1. Single-phase unbalanced output.
2. Single input balanced output.
3. Dual input unbalanced output.
4. Dual input balanced output.

Schematic diagram of a DC amplifier

When developing analog building blocks (various types of preamplifiers, filters, etc.), it is important, along with the development of modern solutions for deep submicron technologies, to pay attention to new structural solutions of traditional amplification devices.
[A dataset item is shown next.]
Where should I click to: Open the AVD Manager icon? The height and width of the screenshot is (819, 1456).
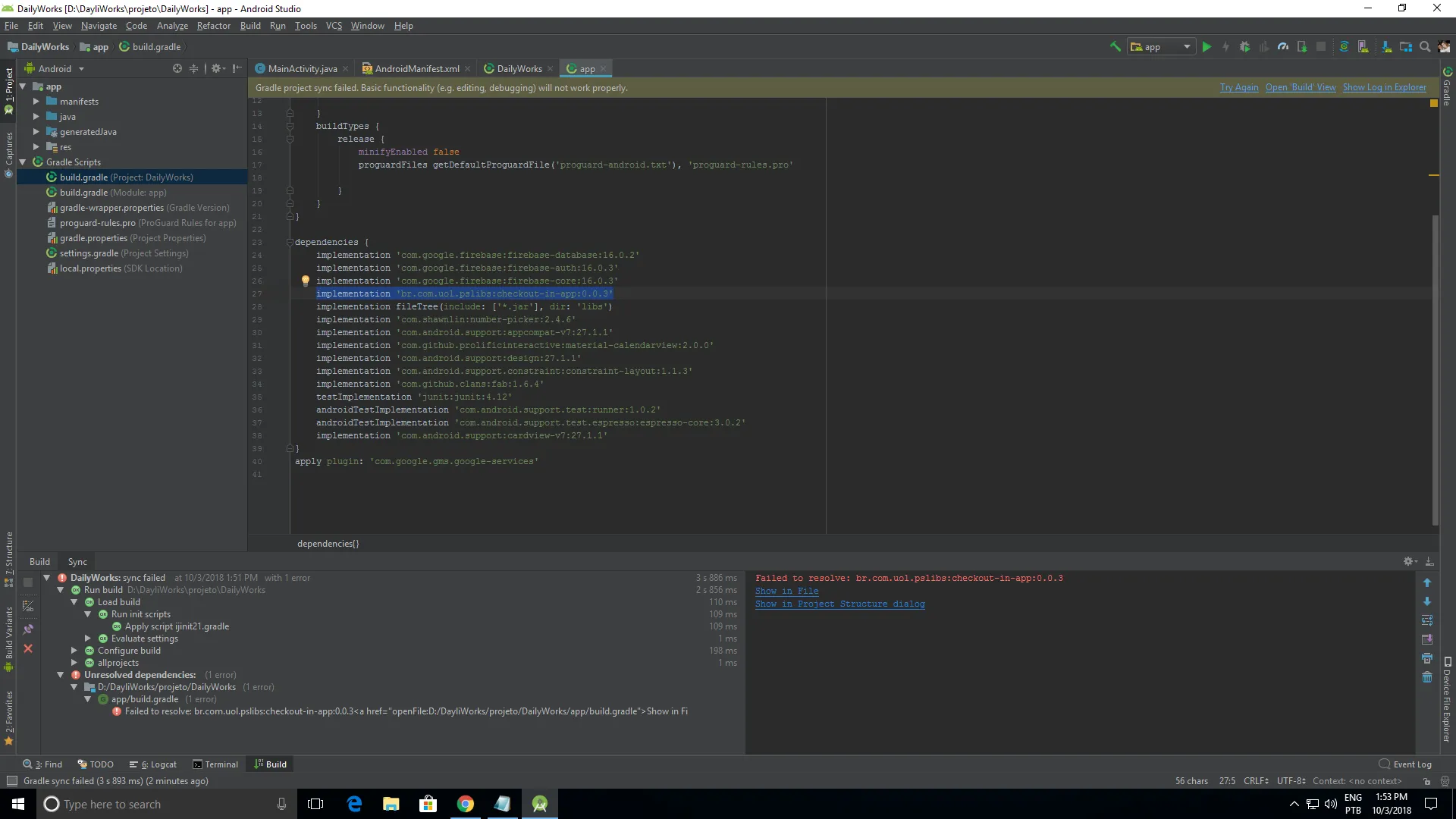point(1363,47)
Differential DC amplifier (DUPT), its output voltage is proportional to the difference between the two input voltages. This can be represented in the form of an equation as follows: V out = A * ((Vin +) - (Vin-)), where A = gain.

Practical use

In practical circuits, the remote control is used to amplify: pulses over long wires, sound, radio frequencies, control of motors and servomotors, electrocardiograms, information on magnetic drives.

disadvantages

A differential amplifier has several disadvantages that somewhat limit its use in electronics:

1. A low input resistance, depending on the resistor, for example, with a weak signal from a thermocouple - remote control will give an erroneous measurement result.
2. A hardly adjustable gain, which will require a change in the value of two resistors, which is practically difficult to implement, and introducing additional elements (potentiometers or multiplexers) into the circuit will unnecessarily complicate the circuit.